> Supplied material
.....
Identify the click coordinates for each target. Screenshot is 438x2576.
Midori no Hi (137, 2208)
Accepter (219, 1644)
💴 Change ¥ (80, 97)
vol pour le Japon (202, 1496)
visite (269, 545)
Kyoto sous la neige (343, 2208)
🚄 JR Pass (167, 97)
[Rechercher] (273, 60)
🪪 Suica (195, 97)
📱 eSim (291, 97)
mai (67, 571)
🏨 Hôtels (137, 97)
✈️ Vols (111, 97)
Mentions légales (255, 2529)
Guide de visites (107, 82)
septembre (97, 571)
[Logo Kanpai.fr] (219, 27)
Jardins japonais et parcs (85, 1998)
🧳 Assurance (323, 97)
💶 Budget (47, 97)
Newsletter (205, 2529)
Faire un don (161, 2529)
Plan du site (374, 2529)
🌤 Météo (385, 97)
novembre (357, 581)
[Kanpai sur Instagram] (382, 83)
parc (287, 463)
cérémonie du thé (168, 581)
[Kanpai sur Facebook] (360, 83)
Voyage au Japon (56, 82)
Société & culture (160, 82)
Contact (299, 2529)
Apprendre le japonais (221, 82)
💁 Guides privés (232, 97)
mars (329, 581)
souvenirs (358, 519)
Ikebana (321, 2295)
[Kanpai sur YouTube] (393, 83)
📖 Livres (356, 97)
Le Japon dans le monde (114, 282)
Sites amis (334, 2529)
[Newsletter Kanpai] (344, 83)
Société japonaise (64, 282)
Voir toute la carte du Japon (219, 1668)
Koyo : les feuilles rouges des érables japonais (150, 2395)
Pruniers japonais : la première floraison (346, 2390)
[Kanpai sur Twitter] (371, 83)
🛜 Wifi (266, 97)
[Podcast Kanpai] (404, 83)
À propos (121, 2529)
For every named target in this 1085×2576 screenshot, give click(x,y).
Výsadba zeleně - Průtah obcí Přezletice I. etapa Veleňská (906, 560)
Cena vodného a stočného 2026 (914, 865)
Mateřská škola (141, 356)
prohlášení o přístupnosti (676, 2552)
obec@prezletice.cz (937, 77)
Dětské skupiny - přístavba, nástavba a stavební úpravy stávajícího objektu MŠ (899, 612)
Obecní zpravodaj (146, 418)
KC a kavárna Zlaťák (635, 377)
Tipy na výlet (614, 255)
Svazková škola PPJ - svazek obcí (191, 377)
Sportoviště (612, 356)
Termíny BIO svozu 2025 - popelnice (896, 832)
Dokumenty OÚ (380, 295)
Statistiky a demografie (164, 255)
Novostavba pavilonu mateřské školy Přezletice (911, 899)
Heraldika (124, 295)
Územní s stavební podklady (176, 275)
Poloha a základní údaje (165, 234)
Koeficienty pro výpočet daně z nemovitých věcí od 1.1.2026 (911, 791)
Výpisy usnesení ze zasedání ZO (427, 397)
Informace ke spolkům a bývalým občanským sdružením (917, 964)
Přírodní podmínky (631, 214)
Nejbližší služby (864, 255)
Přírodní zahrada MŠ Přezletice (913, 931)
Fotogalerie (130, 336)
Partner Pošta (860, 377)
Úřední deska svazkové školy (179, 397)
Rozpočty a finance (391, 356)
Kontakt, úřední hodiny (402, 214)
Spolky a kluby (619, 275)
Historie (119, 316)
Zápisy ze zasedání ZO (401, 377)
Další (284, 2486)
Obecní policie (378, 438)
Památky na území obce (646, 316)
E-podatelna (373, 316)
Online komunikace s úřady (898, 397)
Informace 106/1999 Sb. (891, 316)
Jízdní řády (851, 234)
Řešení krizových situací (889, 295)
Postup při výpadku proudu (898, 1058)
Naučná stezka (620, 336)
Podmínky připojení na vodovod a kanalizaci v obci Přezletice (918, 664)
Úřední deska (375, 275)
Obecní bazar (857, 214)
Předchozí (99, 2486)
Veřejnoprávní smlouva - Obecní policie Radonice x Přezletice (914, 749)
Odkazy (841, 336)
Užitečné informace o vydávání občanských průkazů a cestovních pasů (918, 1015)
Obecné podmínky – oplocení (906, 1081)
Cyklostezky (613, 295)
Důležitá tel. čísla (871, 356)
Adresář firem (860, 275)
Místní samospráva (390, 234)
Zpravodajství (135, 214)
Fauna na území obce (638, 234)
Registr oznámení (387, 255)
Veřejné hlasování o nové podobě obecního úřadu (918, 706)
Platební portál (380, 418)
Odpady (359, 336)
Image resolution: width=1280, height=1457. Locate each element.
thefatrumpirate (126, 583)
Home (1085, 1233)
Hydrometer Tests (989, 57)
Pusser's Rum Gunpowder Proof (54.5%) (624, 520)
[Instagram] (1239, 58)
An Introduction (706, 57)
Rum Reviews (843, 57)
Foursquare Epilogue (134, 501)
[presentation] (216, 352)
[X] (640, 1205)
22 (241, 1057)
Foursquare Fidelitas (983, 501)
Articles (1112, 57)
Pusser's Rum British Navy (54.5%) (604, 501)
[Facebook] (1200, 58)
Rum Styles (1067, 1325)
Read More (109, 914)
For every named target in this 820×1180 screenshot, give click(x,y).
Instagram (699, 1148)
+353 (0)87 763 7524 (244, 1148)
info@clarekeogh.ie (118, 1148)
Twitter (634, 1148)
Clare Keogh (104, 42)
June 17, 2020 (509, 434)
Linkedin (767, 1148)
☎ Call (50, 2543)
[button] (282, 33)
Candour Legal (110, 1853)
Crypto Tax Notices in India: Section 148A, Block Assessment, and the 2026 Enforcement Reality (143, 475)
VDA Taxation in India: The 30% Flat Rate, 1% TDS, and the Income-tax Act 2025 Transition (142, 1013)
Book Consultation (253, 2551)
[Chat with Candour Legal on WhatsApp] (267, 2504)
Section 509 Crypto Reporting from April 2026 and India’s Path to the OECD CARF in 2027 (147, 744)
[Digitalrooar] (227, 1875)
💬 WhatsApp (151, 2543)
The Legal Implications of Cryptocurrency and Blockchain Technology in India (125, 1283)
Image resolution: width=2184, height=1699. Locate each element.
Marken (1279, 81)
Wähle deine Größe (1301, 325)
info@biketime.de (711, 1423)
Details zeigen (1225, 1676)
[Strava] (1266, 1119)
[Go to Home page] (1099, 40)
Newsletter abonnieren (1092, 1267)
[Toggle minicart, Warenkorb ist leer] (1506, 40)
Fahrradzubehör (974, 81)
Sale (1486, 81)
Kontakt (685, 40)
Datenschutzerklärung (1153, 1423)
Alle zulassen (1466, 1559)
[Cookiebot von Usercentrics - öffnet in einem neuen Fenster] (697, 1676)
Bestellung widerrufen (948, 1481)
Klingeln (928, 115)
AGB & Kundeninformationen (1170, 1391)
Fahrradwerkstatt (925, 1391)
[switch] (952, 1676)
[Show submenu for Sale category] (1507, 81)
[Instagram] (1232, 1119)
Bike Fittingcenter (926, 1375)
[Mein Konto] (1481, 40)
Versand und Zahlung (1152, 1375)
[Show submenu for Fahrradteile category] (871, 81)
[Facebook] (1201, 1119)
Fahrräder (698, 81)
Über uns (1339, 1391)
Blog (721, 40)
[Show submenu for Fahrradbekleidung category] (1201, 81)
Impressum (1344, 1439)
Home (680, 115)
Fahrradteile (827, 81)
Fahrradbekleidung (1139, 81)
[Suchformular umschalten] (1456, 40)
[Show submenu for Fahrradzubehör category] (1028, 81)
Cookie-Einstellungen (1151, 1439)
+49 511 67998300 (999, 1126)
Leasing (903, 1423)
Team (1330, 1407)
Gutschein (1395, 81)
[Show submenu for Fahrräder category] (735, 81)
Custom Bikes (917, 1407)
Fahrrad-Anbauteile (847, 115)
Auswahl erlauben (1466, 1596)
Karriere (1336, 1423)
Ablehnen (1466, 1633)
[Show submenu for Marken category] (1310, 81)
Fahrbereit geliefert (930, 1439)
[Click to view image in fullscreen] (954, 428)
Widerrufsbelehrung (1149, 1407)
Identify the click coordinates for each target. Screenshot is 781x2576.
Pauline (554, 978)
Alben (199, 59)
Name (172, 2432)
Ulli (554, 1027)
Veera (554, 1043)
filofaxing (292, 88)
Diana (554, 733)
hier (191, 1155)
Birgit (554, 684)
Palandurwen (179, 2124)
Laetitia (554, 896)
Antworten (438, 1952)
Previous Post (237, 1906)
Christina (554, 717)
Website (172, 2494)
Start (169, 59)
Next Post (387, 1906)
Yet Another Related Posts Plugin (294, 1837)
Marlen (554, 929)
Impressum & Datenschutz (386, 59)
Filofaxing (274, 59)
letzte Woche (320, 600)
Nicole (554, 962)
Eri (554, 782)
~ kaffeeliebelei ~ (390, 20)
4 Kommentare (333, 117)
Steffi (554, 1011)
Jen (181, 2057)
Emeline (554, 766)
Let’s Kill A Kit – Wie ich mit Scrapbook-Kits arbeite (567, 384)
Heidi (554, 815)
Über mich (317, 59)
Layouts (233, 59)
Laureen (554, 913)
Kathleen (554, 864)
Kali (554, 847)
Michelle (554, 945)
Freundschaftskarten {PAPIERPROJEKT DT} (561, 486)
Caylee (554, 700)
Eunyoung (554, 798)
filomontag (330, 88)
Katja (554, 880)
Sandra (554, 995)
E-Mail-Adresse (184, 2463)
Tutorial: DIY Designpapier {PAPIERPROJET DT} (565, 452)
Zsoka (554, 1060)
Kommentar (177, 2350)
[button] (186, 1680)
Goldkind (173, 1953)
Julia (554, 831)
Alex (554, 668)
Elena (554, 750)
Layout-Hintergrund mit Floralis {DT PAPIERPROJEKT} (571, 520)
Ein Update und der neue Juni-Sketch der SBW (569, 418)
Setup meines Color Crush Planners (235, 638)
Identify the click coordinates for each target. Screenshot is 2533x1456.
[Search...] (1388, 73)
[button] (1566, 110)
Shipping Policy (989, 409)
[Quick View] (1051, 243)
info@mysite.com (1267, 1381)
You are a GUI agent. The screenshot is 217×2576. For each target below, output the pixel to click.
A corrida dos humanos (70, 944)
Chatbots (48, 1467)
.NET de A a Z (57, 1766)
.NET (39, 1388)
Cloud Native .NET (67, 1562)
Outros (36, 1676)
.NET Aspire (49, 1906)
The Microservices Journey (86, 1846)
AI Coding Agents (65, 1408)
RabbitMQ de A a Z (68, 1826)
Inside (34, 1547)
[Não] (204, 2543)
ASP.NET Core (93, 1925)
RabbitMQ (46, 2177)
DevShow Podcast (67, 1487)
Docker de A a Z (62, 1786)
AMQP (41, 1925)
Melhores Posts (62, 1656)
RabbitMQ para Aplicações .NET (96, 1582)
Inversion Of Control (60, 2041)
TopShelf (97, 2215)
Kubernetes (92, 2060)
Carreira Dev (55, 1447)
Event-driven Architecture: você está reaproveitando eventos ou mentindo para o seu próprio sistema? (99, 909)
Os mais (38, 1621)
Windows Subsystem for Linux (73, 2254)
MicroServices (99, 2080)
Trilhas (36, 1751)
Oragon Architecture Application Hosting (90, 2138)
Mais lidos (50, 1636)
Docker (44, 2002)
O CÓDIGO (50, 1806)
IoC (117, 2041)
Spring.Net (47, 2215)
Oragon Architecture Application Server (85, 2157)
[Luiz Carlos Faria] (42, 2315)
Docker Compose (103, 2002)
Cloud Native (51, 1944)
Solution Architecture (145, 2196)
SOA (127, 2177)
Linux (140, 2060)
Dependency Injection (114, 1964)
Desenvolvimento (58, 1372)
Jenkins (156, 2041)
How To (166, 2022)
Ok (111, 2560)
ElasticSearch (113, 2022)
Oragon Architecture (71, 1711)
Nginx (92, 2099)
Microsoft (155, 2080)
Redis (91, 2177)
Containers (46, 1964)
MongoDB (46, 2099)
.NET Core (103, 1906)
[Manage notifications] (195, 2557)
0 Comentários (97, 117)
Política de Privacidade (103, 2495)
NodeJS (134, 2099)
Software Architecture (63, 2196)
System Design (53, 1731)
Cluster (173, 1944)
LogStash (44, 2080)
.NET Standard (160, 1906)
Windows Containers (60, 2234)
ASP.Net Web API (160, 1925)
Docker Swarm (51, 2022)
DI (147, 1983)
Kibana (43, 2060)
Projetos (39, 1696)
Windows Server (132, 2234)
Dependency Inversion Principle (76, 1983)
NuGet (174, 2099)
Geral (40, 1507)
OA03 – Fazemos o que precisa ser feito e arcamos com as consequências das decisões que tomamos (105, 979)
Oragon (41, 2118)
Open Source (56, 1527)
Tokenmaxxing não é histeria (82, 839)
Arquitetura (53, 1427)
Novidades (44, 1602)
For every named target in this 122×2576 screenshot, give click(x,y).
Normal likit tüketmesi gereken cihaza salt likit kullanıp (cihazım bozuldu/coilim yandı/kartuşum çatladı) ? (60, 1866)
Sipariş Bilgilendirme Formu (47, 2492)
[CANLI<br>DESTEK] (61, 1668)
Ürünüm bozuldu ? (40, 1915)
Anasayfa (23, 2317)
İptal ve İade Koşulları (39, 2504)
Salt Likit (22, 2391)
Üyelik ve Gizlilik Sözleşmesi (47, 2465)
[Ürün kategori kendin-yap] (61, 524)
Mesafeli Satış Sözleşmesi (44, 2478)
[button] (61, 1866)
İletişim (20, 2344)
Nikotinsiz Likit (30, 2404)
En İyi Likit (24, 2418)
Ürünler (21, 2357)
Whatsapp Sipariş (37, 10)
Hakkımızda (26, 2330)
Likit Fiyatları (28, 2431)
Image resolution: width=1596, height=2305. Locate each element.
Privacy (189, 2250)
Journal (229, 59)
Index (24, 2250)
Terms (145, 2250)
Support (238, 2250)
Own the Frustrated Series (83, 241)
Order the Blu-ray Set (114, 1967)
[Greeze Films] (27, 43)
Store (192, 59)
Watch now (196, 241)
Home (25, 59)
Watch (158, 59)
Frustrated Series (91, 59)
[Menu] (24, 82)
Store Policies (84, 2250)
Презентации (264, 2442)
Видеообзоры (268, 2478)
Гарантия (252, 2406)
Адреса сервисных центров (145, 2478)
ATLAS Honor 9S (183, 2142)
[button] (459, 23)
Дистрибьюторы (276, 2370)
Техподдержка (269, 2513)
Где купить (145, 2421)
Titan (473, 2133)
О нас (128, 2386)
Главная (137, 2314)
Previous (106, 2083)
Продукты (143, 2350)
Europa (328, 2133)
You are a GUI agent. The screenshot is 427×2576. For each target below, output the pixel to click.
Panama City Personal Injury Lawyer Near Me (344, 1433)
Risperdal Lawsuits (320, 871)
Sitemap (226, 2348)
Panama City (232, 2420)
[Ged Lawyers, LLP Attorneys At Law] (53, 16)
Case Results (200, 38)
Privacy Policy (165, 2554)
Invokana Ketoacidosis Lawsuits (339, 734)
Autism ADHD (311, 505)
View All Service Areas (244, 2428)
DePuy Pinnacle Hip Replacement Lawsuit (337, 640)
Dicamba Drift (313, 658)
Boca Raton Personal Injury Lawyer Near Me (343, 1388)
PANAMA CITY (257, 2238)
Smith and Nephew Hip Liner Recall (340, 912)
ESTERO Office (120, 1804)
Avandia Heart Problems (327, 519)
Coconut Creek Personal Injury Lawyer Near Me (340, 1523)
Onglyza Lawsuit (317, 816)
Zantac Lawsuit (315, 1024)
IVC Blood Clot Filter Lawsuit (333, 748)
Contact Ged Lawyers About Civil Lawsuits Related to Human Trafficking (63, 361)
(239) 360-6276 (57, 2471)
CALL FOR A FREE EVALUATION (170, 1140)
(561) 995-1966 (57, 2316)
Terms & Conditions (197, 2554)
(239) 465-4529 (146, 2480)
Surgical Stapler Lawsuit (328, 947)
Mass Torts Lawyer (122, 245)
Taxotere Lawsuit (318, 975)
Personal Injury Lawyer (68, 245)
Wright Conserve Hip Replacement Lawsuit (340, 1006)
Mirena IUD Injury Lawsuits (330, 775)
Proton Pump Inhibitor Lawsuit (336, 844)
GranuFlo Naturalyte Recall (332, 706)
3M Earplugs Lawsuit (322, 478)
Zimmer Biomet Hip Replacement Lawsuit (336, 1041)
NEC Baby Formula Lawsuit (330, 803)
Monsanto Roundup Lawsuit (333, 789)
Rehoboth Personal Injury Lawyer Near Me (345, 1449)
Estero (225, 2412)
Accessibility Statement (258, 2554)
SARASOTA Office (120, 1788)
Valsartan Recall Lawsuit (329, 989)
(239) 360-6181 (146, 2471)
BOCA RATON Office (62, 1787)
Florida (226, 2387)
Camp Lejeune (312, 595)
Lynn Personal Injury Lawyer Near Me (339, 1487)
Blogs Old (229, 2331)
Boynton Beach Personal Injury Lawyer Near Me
.....
> Work task
Word for word, restate the lines of the data above that fall between the line holding "Адреса сервисных центров (145, 2478)" and the line holding "3M Earplugs Lawsuit (322, 478)", inclusive, and no other lines.

> Reply to the exercise
Адреса сервисных центров (145, 2478)
ATLAS Honor 9S (183, 2142)
[button] (459, 23)
Дистрибьюторы (276, 2370)
Техподдержка (269, 2513)
Где купить (145, 2421)
Titan (473, 2133)
О нас (128, 2386)
Главная (137, 2314)
Previous (106, 2083)
Продукты (143, 2350)
Europa (328, 2133)
You are a GUI agent. The screenshot is 427×2576. For each target below, output the pixel to click.
Panama City Personal Injury Lawyer Near Me (344, 1433)
Risperdal Lawsuits (320, 871)
Sitemap (226, 2348)
Panama City (232, 2420)
[Ged Lawyers, LLP Attorneys At Law] (53, 16)
Case Results (200, 38)
Privacy Policy (165, 2554)
Invokana Ketoacidosis Lawsuits (339, 734)
Autism ADHD (311, 505)
View All Service Areas (244, 2428)
DePuy Pinnacle Hip Replacement Lawsuit (337, 640)
Dicamba Drift (313, 658)
Boca Raton Personal Injury Lawyer Near Me (343, 1388)
PANAMA CITY (257, 2238)
Smith and Nephew Hip Liner Recall (340, 912)
ESTERO Office (120, 1804)
Avandia Heart Problems (327, 519)
Coconut Creek Personal Injury Lawyer Near Me (340, 1523)
Onglyza Lawsuit (317, 816)
Zantac Lawsuit (315, 1024)
IVC Blood Clot Filter Lawsuit (333, 748)
Contact Ged Lawyers About Civil Lawsuits Related to Human Trafficking (63, 361)
(239) 360-6276 (57, 2471)
CALL FOR A FREE EVALUATION (170, 1140)
(561) 995-1966 (57, 2316)
Terms & Conditions (197, 2554)
(239) 465-4529 (146, 2480)
Surgical Stapler Lawsuit (328, 947)
Mass Torts Lawyer (122, 245)
Taxotere Lawsuit (318, 975)
Personal Injury Lawyer (68, 245)
Wright Conserve Hip Replacement Lawsuit (340, 1006)
Mirena IUD Injury Lawsuits (330, 775)
Proton Pump Inhibitor Lawsuit (336, 844)
GranuFlo Naturalyte Recall (332, 706)
3M Earplugs Lawsuit (322, 478)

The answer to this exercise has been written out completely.